* _JOBS_
1 - From the forecasting repository description, extract the passage starting at "A Time Series has" and ending at "shows no autocorrelation.".
2 - Answer these questions using the forecasting repository description:
(a) Which two R packages are named for outlier detection, interpolation and structural change tests?
(b) What must be activated to visualize the TeX code?
(c) Which section covers implementing the tasks in parallel?

* _QUOTED TEXT_
Forecasting

This repository is intended to be a recopilaton of different techniques and models that you can perform while forecasting an univariate time series using both Python libraries and R packages together, the section D Theory is intented to be a compilation of the theory behind forecasting. From autoregressive models (Simple Exponential Smoothing, Holt, Holt-Winters or Arima), ensemble trees (Ada Boost, Gradient Boosting, Random Forest, XGBoost) and neural networks (LSTM, CNN). Additionaly, you can perform outlier detection, interpolation and structural change tests based on R packages like tsoutliers and strucchange. There is the option to implement the tasks in parallel, check section F Parallel Computation. Finally, for setting up a virtual environment with R and Python checkout the setting up instrucions under the setup folder.

NOTE. To visualize the TeX code, activate the MathJax plugin for Github.

Theory

A. Components of a Time Series

A Time Series has three basic components, which are helpful to understand to identify appropiately a forecasting method that is capable of capturing the patterns of the time series data.

Trend. They are up or down changes (steep upward slope, plateauing downward slope).
Seasonality. The effect on the time series by the season (measured by time).
Noise. Is the random variation in the series and it is composed of:
- White Noise. If the variables are independent and identically distributed with a mean of zero. This means that all variables have the same variance ($\sigma^2$) and each value has a zero correlation with all other values in the series. See [6] for more details. In other words, the series shows no autocorrelation.
- Random Walk. A random walk is another time series model where the current observation is equal to the previous observation with a random step up or down. Checkout [7].
Cycles. It happens when the time series exhibits rises and fall that aren't of fixed frequency. It is not important not to confuse this concept with seasonality. When the frequency is unchanging and associated with some calendar date then there is seasonality. On the other hand, the fluctuations are cyclic when there are not of a fixed frequency.

B. Methods to decompose a Time Series

A Time series $y_{t}$ can be expressed by the components mentioned before as a sum (additive)

(Rows of pointing data)
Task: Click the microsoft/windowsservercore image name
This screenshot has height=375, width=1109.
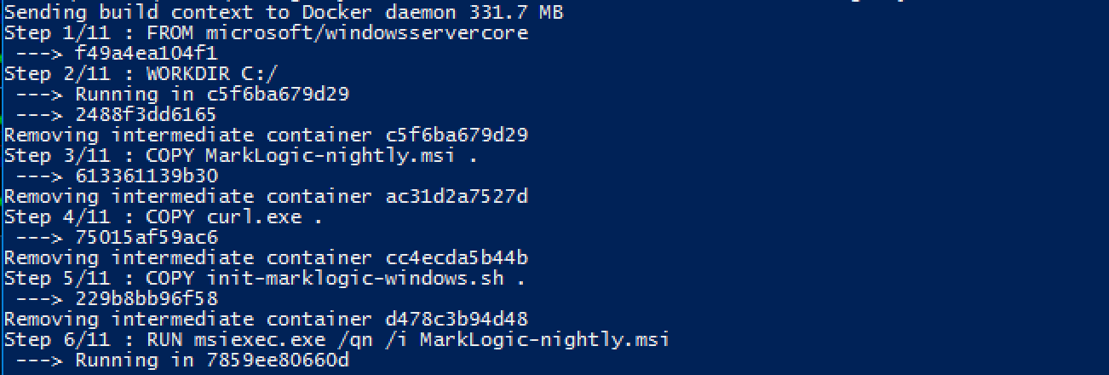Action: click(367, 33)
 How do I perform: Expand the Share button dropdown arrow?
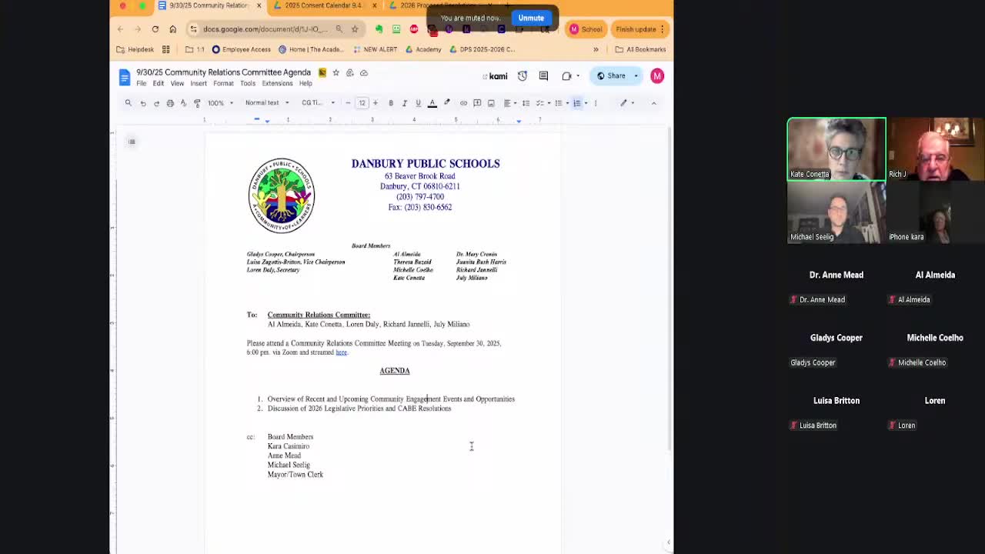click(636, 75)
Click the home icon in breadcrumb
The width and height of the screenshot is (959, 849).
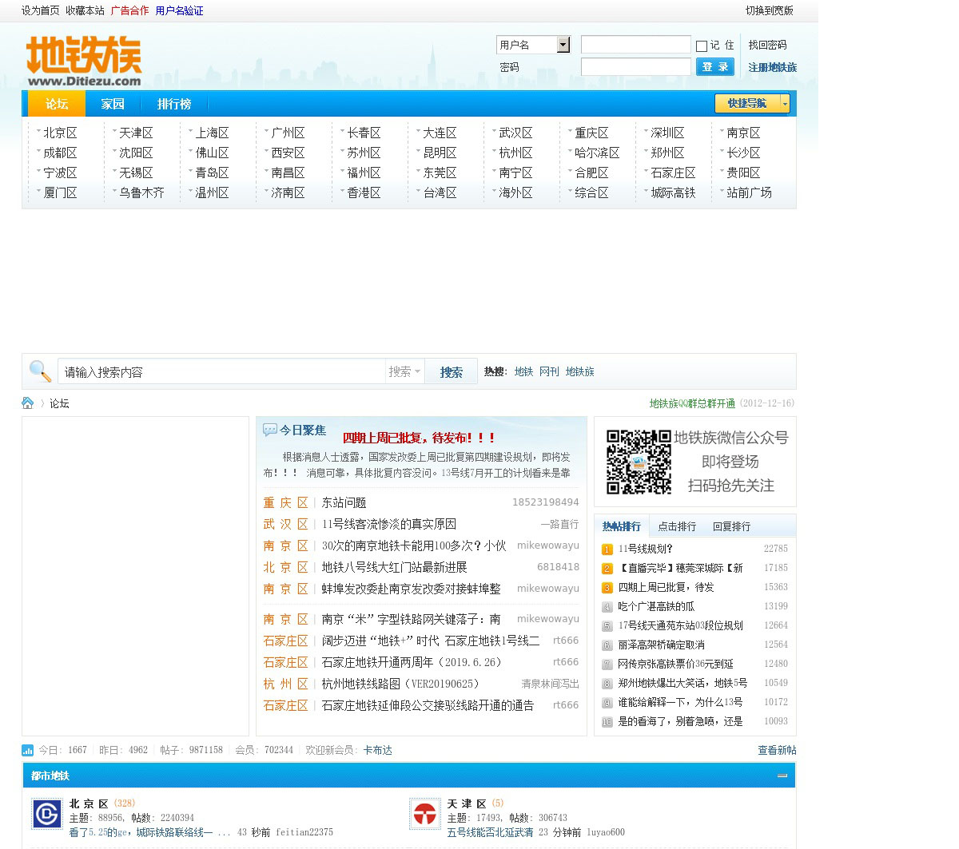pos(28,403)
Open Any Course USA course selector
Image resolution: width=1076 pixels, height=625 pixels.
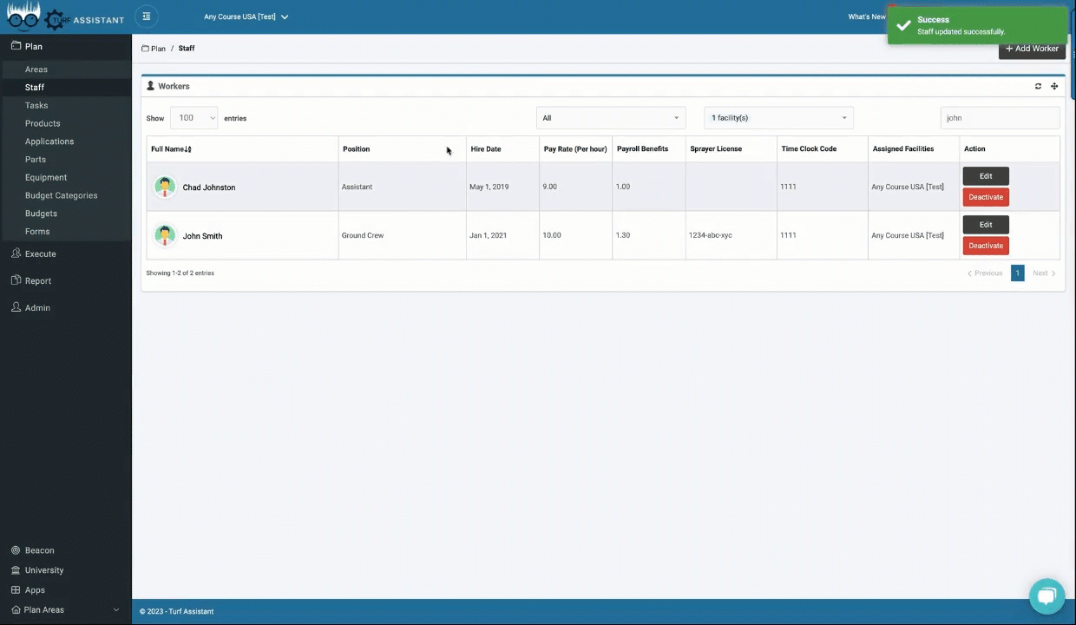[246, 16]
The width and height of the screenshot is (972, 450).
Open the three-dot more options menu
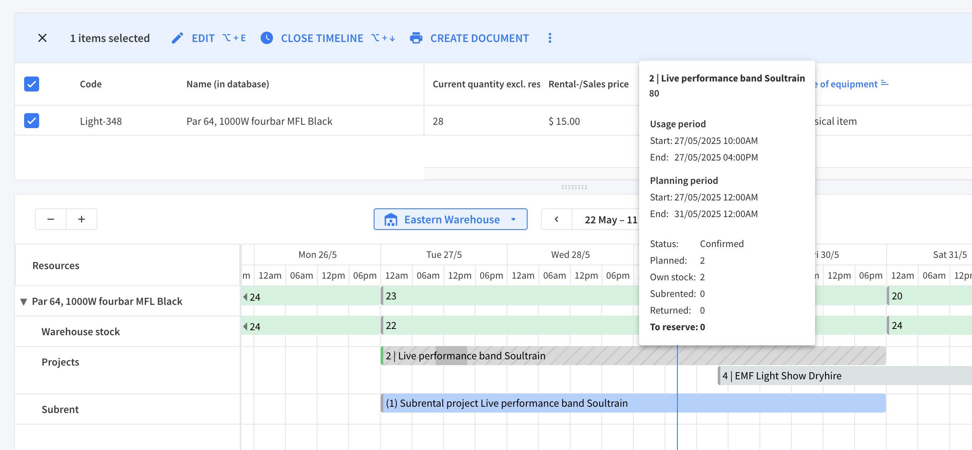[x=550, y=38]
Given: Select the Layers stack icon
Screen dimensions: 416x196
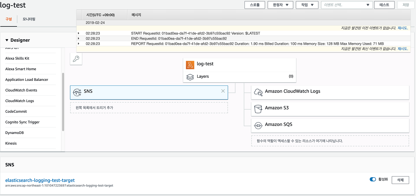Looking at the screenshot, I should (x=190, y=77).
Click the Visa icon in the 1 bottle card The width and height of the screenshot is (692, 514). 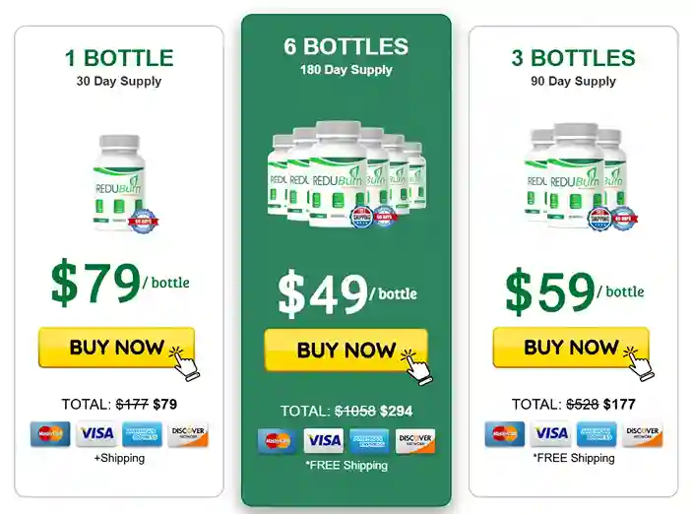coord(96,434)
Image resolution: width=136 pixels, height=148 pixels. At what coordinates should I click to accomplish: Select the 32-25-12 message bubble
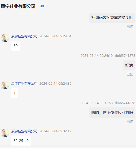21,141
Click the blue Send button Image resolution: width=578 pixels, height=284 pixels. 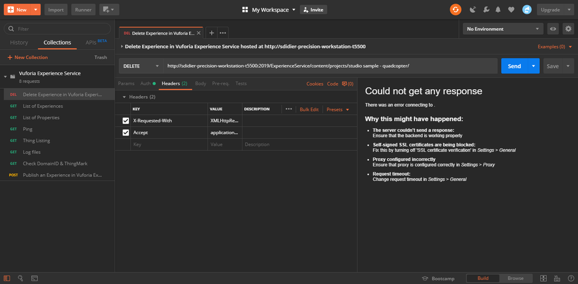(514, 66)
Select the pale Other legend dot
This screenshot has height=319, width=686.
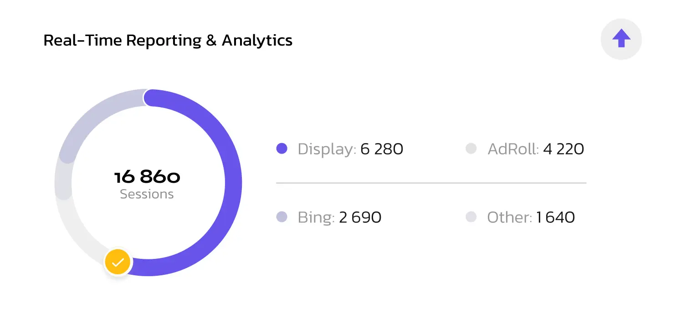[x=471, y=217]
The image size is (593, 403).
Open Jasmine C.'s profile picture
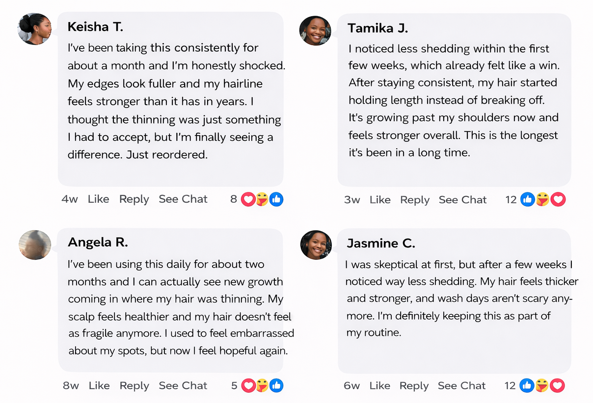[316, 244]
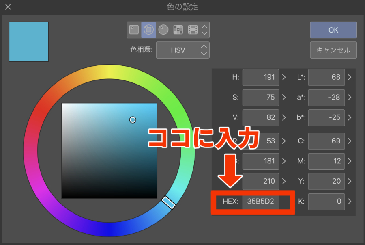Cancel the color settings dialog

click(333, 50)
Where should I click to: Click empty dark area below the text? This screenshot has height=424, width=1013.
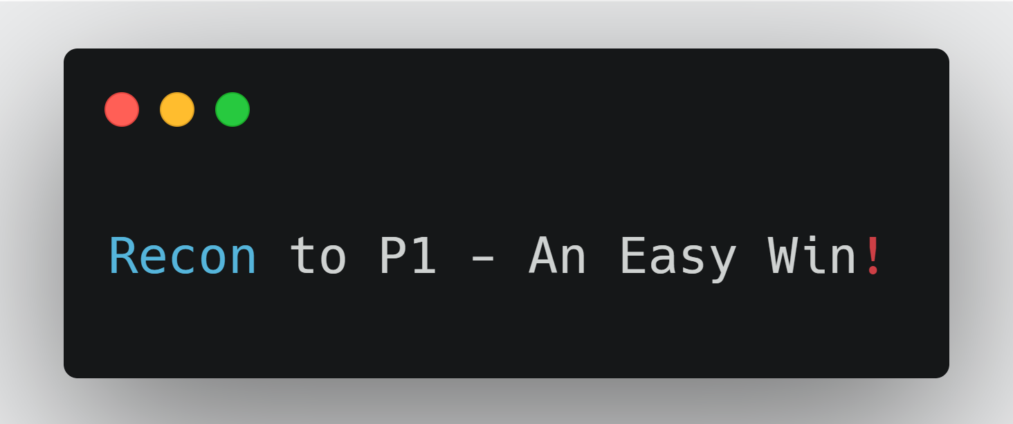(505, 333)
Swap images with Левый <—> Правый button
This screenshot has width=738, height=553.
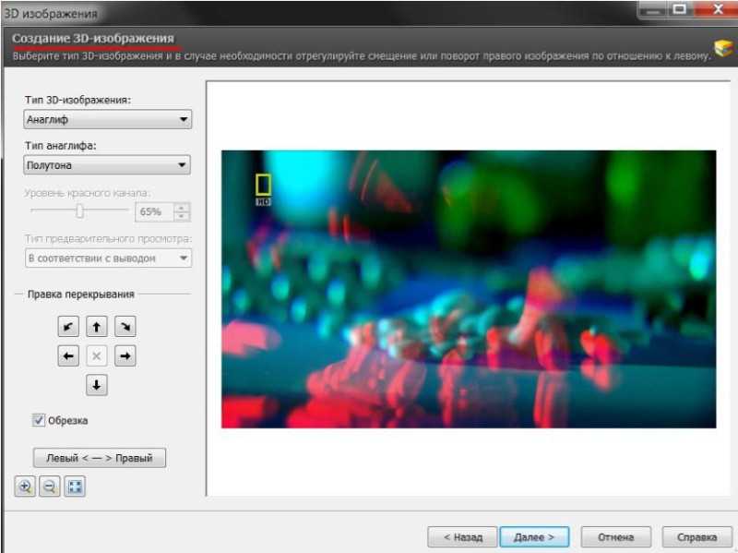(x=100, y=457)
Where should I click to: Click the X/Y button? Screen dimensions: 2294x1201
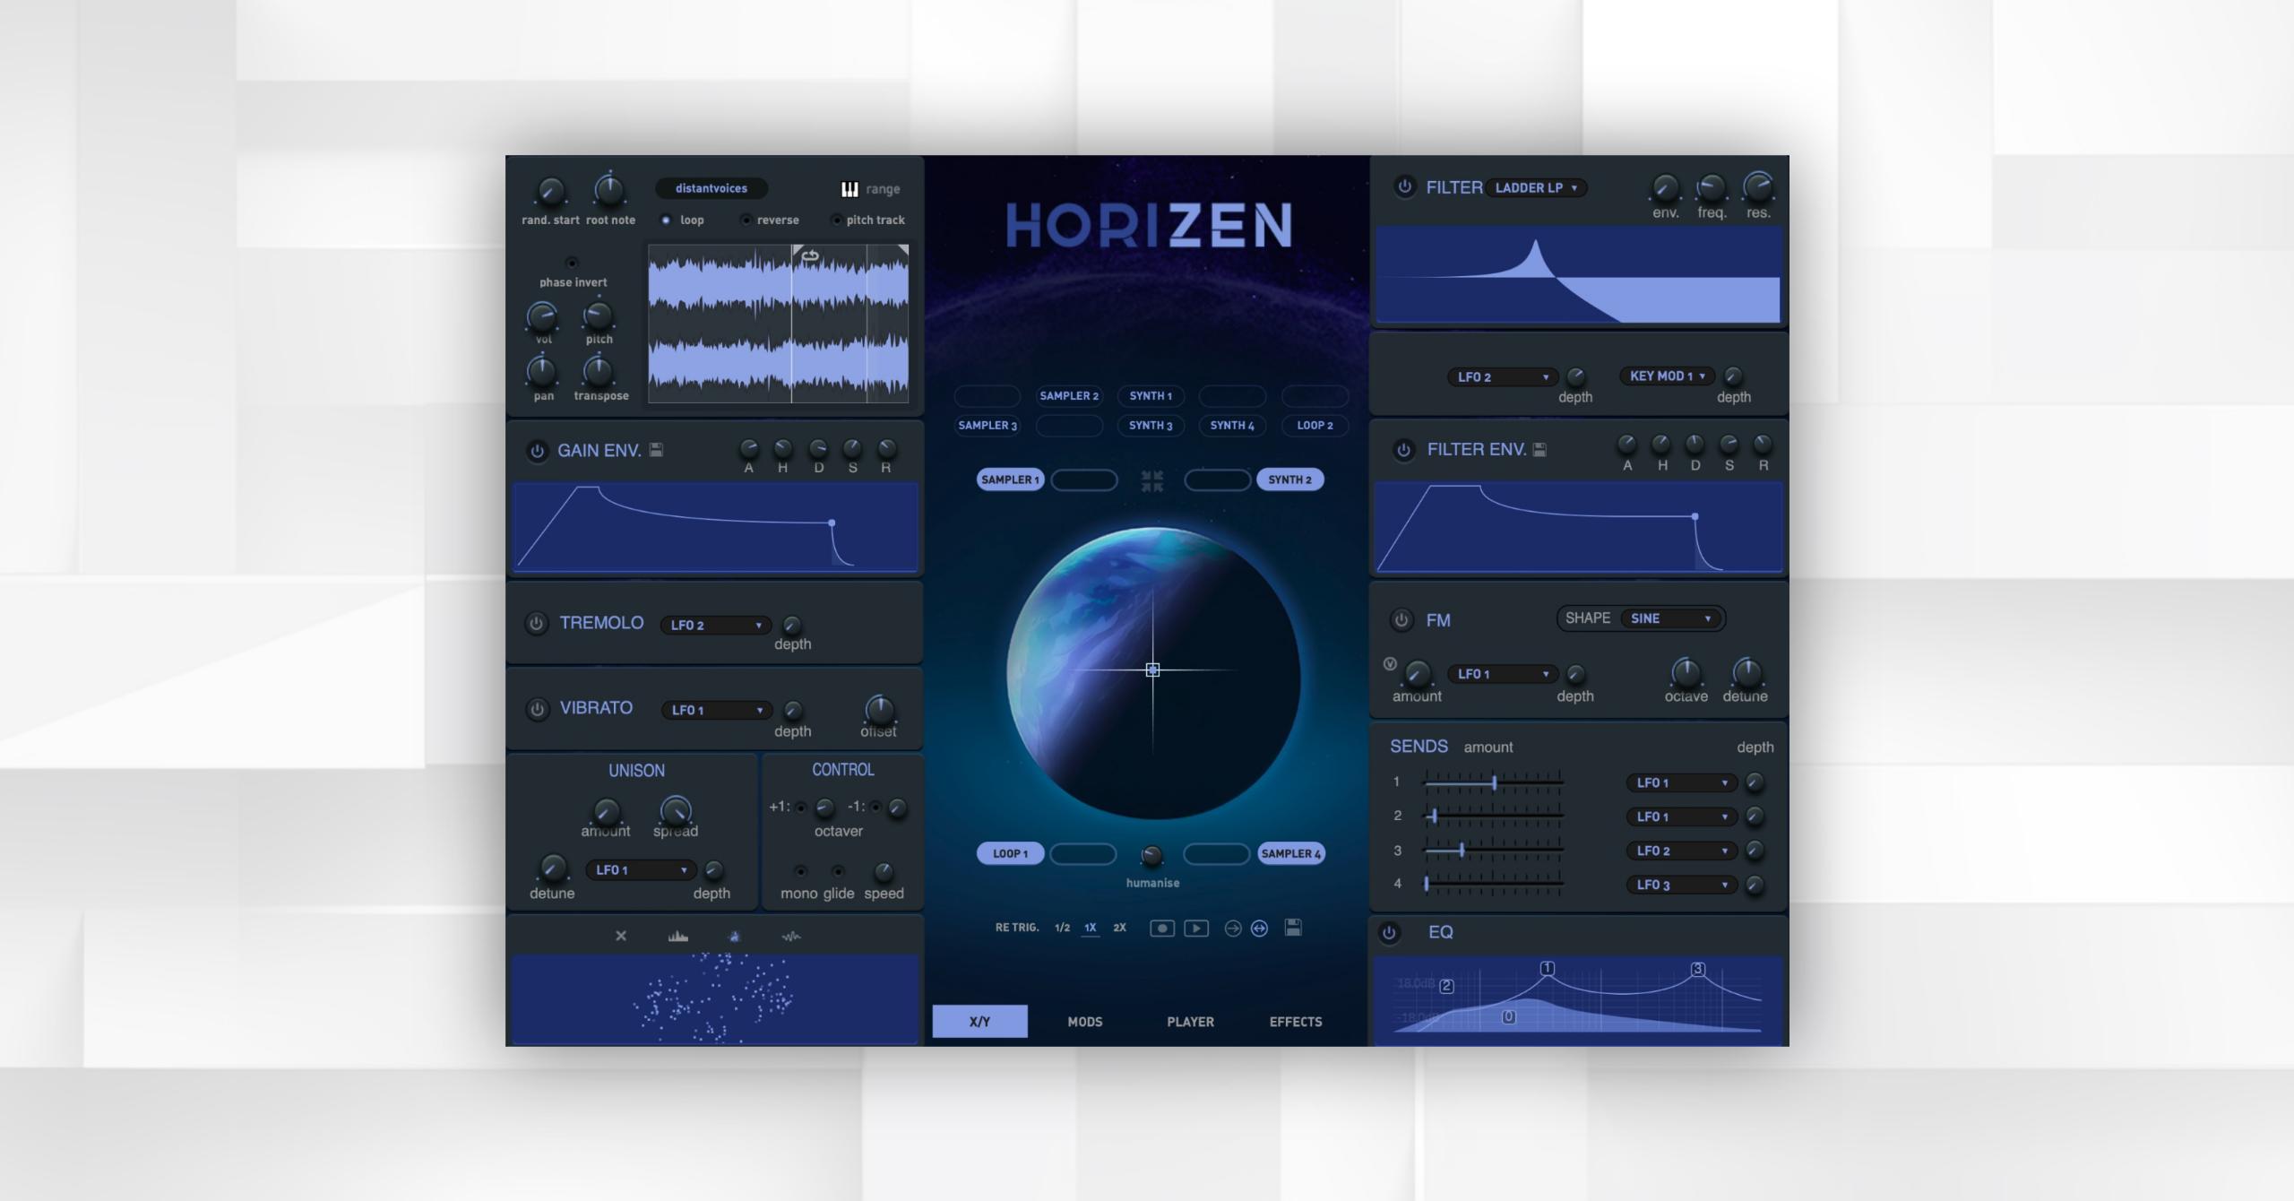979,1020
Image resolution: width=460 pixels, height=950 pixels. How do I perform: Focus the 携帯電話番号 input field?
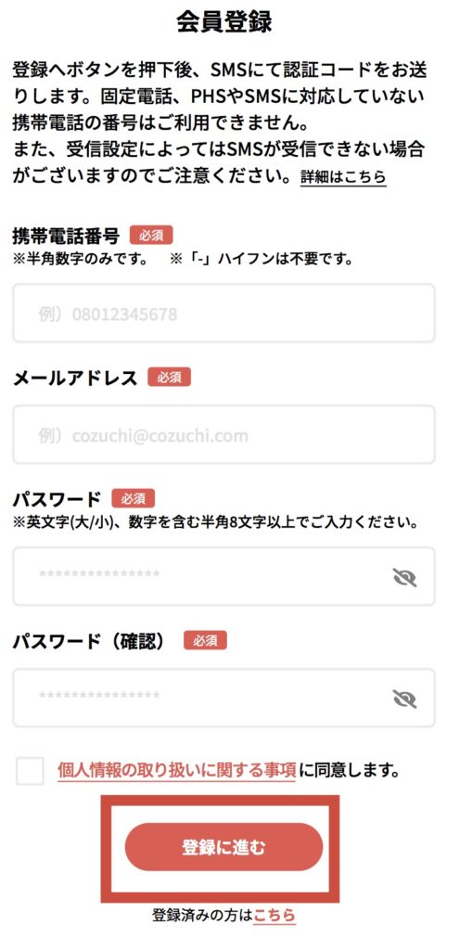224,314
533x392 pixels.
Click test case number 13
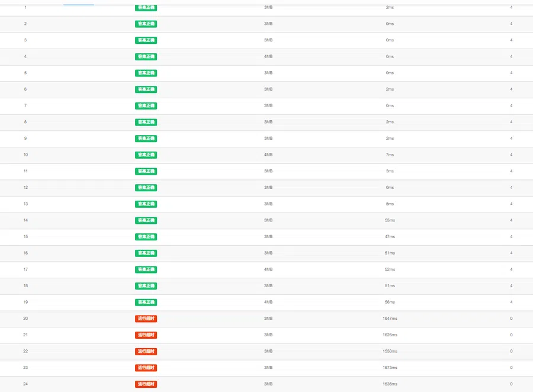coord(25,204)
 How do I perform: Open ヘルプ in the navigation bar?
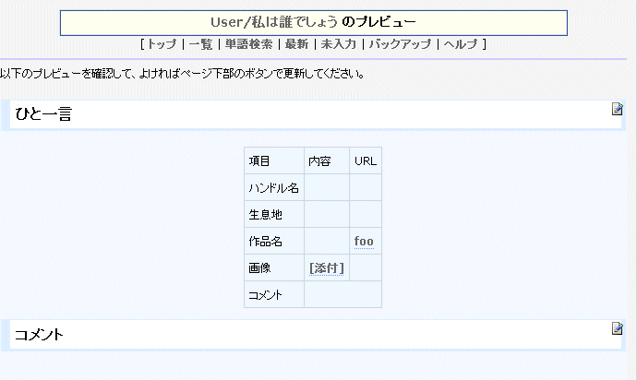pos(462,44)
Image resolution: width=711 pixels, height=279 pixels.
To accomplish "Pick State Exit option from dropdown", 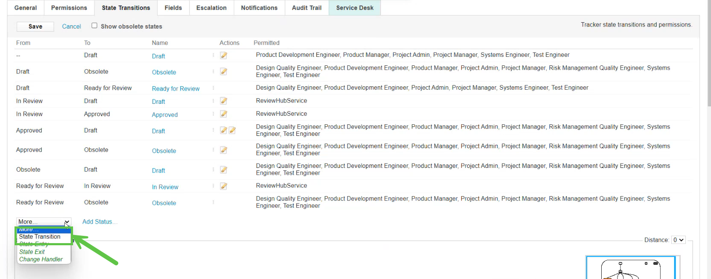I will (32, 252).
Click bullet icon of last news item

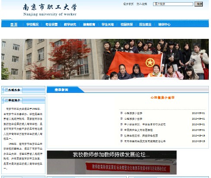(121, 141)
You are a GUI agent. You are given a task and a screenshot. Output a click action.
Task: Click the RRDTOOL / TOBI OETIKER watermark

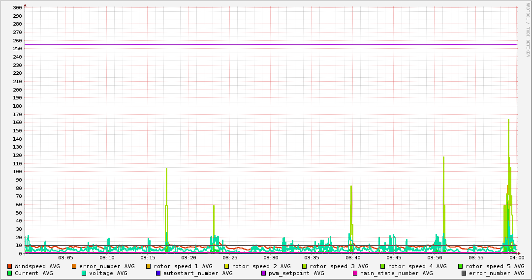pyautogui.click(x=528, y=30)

* _SOLUTIONS PER TASK_
1 -
A Time Series has three basic components, which are helpful to understand to identify appropiately a forecasting method that is capable of capturing the patterns of the time series data.

Trend. They are up or down changes (steep upward slope, plateauing downward slope).
Seasonality. The effect on the time series by the season (measured by time).
Noise. Is the random variation in the series and it is composed of:
- White Noise. If the variables are independent and identically distributed with a mean of zero. This means that all variables have the same variance ($\sigma^2$) and each value has a zero correlation with all other values in the series. See [6] for more details. In other words, the series shows no autocorrelation.

2 -
(a) tsoutliers and strucchange
(b) The MathJax plugin for Github
(c) Section F Parallel Computation